What does the research say?
A paper by researchers at the Center for Retirement Research at Boston College found that about one-third of workers could benefit from this bridging technique.
Researchers Alicia Munnell and Gal Wettstein found that middle- to upper-middle class citizens with about $250,000 or less in retirement savings could benefit by using their 401(k) assets to obtain “an amount equivalent to their Social Security benefits so they can postpone claiming benefits, thereby increasing their monthly payment when they do eventually claim.”
The Boston College study suggests workers would be inclined to participate in workplace-sponsored bridging programs, in which employers would make payments to retirees from their 401(k) accounts equal to their Social Security benefit if claimed.
“A Social Security bridge would help individuals reap the benefits of delayed claiming without having to alter their retirement age,” the paper concludes. “This simple approach would allow retirees to enjoy an income stream consistent with their expected lifelong benefit level while increasing that level through delayed claiming.”

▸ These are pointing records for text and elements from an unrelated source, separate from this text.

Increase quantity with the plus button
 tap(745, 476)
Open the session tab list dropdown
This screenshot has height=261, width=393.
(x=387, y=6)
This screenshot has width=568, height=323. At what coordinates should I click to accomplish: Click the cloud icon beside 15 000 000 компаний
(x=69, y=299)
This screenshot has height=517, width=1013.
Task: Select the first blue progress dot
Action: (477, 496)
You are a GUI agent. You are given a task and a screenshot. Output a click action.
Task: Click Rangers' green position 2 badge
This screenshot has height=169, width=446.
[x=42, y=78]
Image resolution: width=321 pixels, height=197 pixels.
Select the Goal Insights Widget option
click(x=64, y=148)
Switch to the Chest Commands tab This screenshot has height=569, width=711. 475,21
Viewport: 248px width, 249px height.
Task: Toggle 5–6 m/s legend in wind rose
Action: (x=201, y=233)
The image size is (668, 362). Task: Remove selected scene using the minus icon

That default option would be more likely to be maintained than if it were an annual elective, the study finds.
According to research by the Investment Company Institute, as of September 2022, there were about 60 million active 401(k) participants with accounts holding over $6.3 trillion in assets. Many of them are middle-income earners, the sweet spot of earners most likely to consider a bridging approach as suggested by the research.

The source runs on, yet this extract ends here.